This photo shows a group of people climbing a mountain.

Hold your breath. Really! See how long you can hold your breath as you continue reading. . . . How long can you do it? Chances are you are feeling uncomfortable already. A typical human cannot survive without breathing for more than 3 minutes, and even if you wanted to hold your breath longer, your autonomic nervous system would take control. This is because every cell in the body needs to run the oxidative stages of cellular respiration, the process by which energy is produced in the form of adenosine triphosphate (ATP). For oxidative phosphorylation to occur, oxygen is used as a reactant and carbon dioxide is released as a waste product.

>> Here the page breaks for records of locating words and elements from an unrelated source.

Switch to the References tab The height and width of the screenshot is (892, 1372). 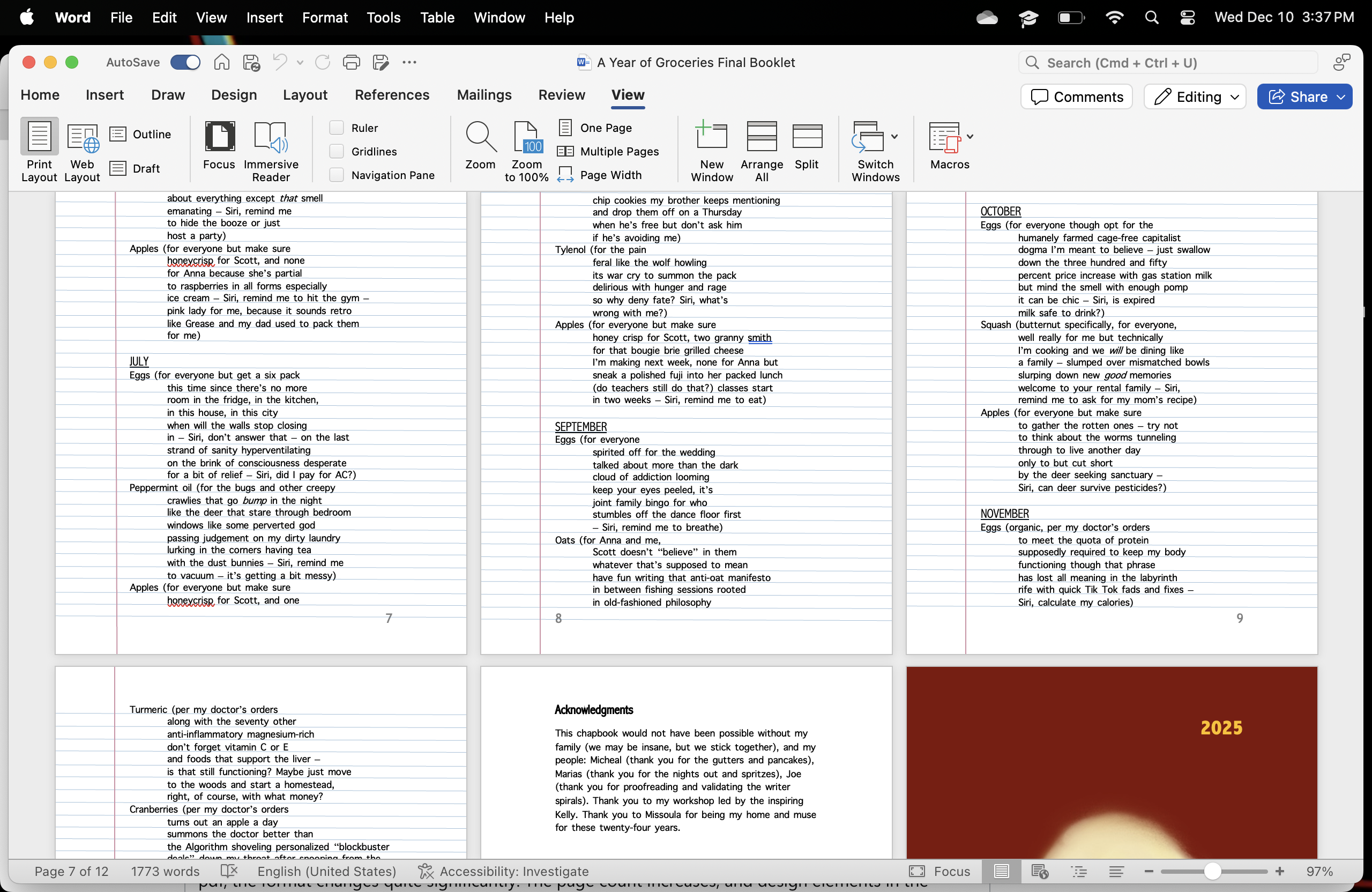click(392, 95)
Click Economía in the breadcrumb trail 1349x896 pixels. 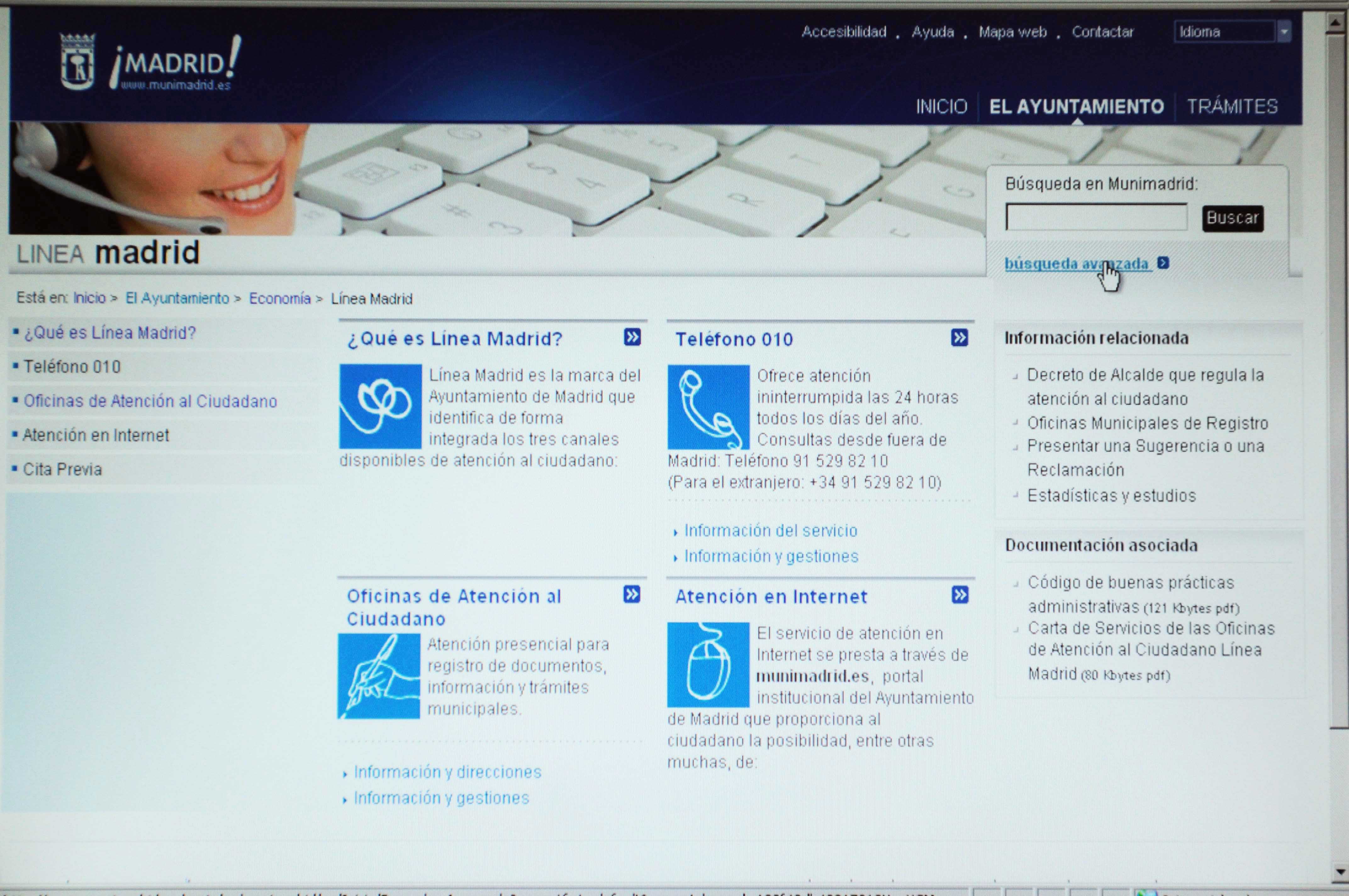(x=279, y=298)
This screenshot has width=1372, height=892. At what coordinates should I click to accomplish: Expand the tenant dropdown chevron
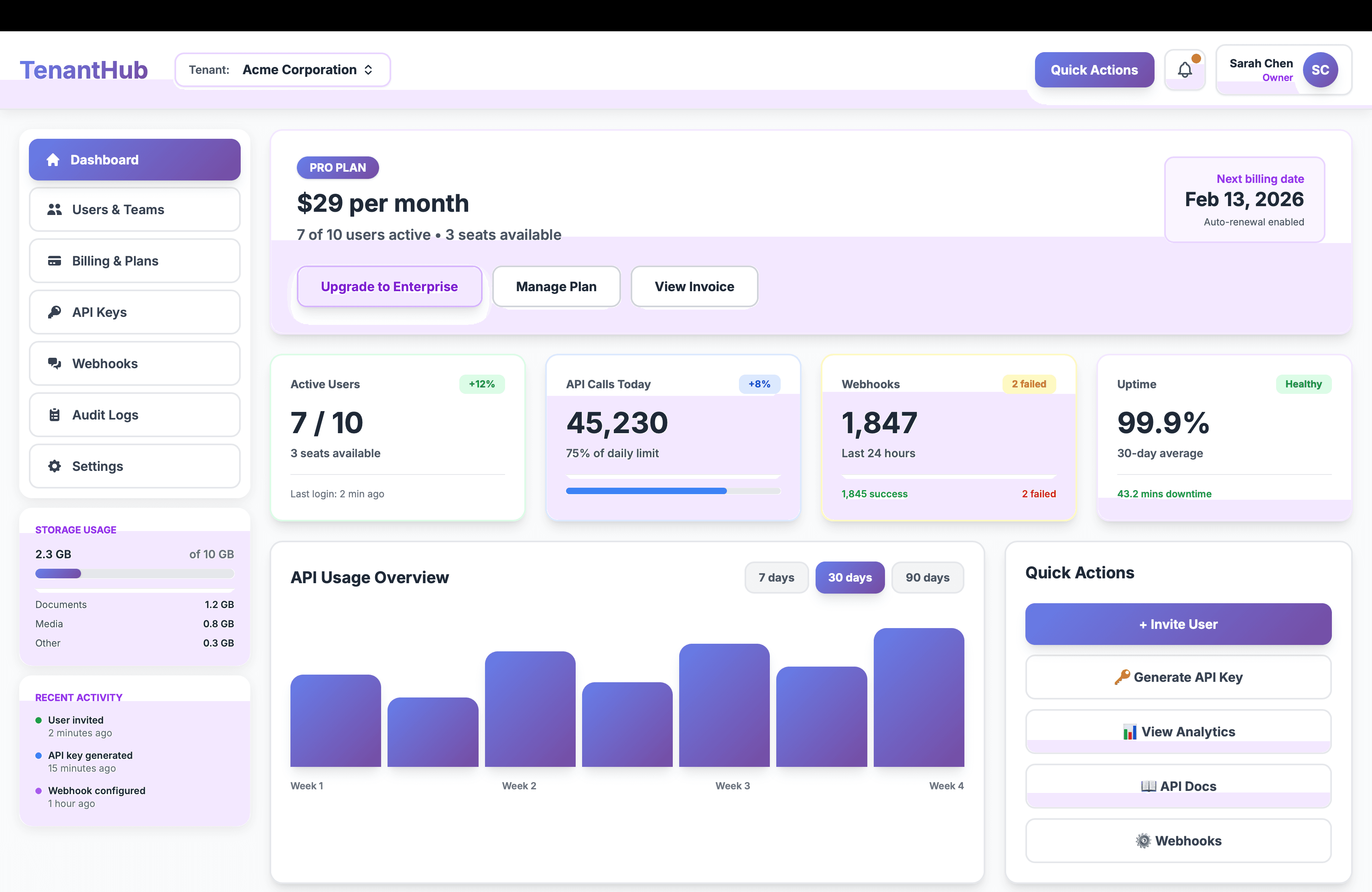(369, 69)
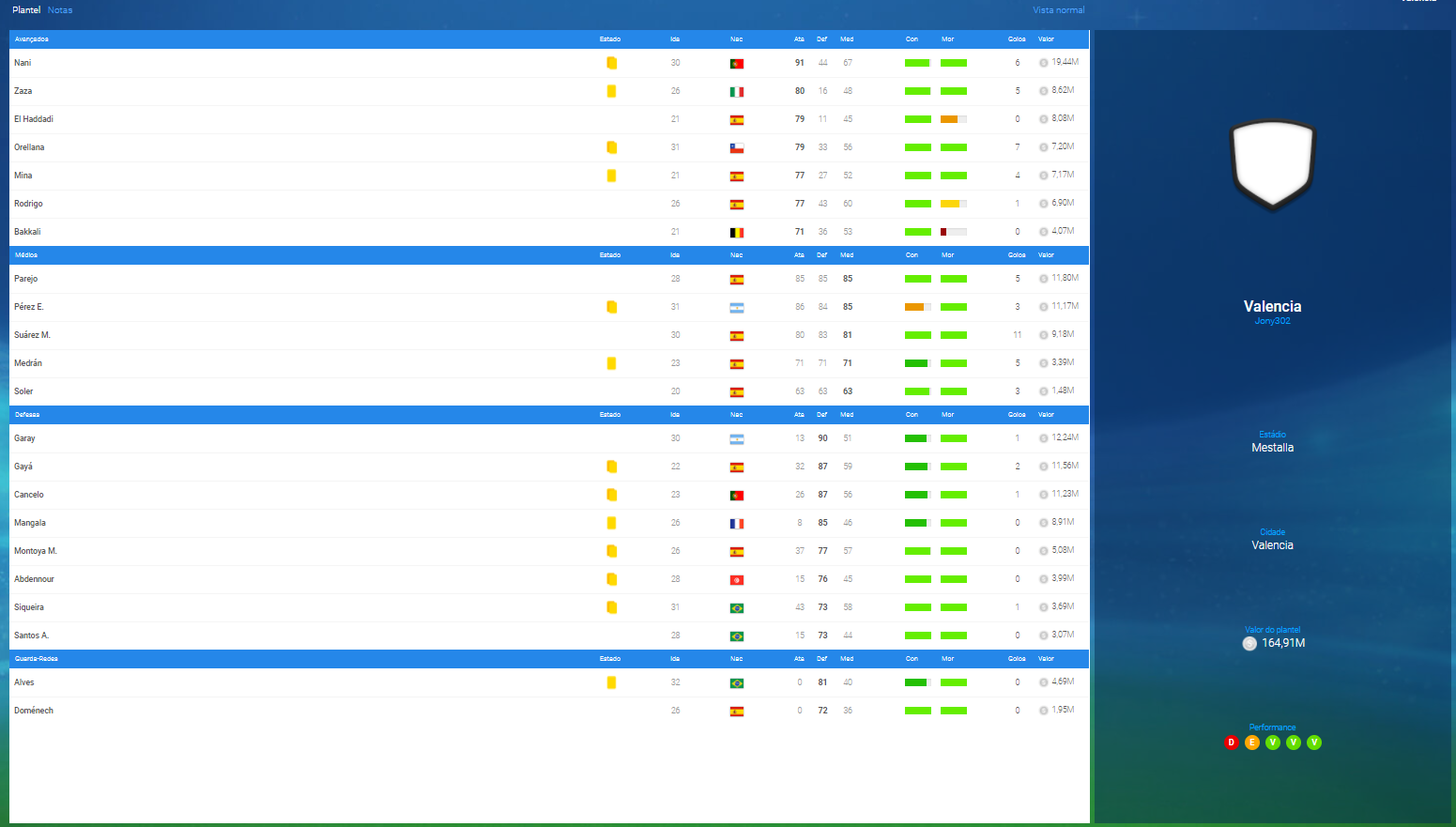1456x827 pixels.
Task: Click Nani's yellow card icon
Action: [x=611, y=63]
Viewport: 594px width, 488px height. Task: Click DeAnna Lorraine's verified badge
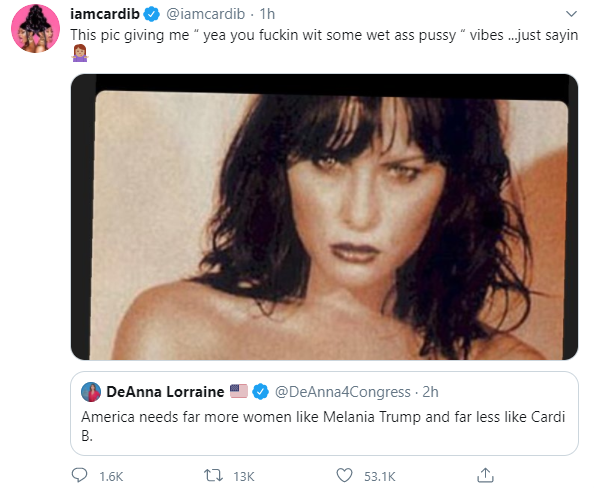[260, 392]
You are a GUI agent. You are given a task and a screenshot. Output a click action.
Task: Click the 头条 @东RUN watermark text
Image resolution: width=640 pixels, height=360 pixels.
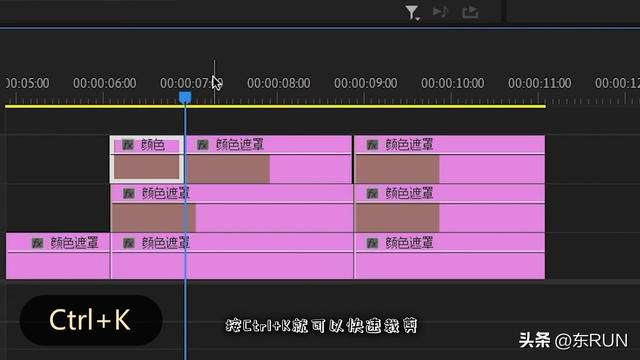point(573,340)
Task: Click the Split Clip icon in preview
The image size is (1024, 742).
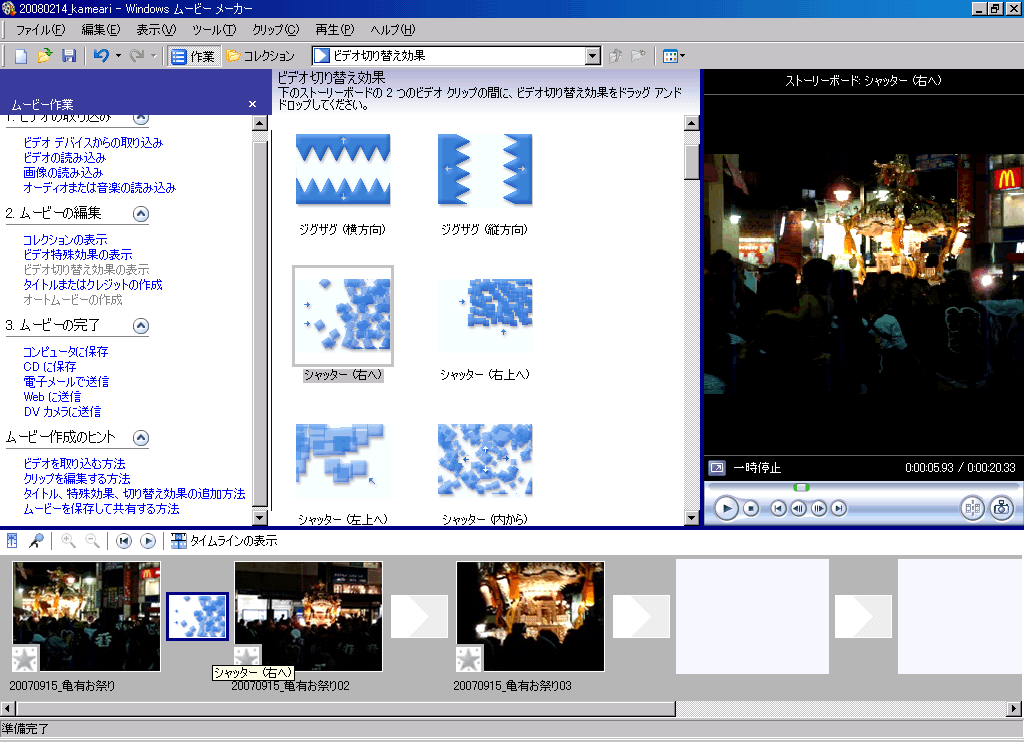Action: [x=972, y=508]
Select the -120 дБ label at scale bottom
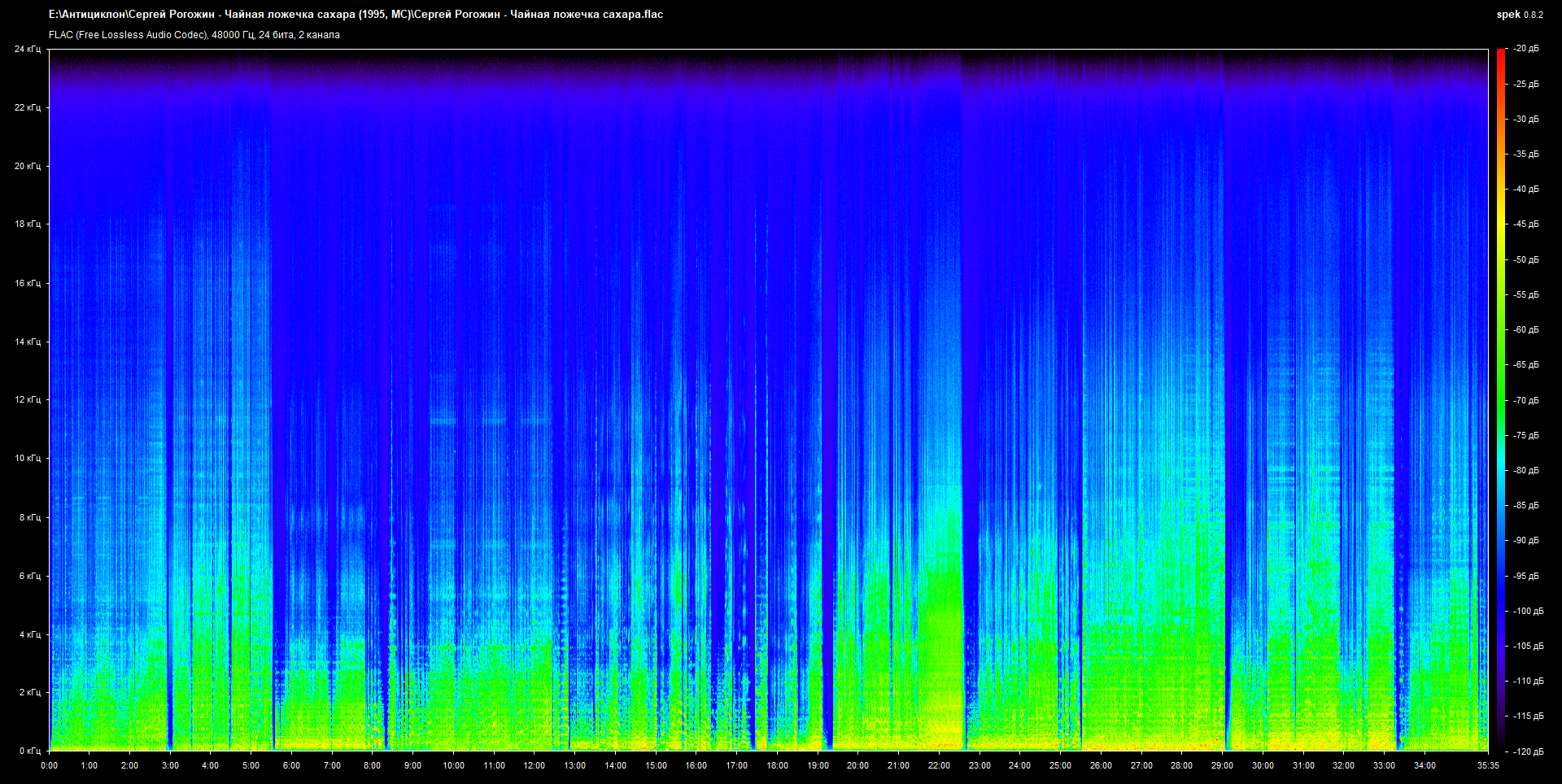 pos(1528,751)

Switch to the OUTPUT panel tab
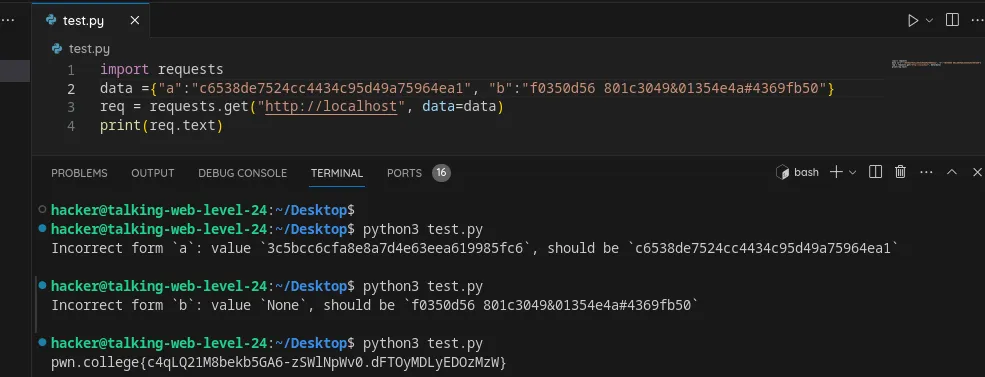click(x=153, y=173)
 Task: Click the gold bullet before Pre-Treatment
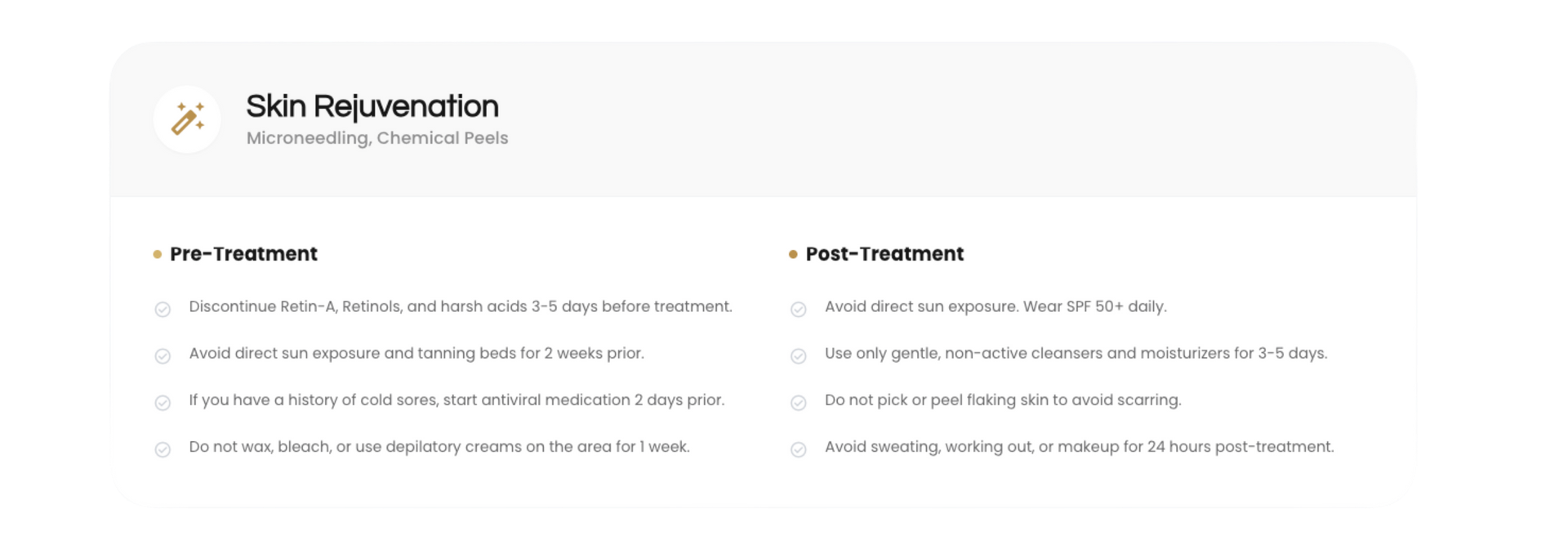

You may be surprised to learn that although oxygen is a critical need for cells, it is actually the accumulation of carbon dioxide that primarily drives your need to breathe. Carbon dioxide is exhaled and oxygen is inhaled through the respiratory system, which includes muscles to move air into and out of the lungs, passageways through which air moves, and microscopic gas exchange surfaces covered by capillaries. The circulatory system transports gases from the lungs to tissues throughout the body and vice versa. A variety of diseases can affect the respiratory system, such as asthma, emphysema, chronic obstruction pulmonary disorder (COPD), and lung cancer. All of these conditions affect the gas exchange process and result in labored breathing and other difficulties.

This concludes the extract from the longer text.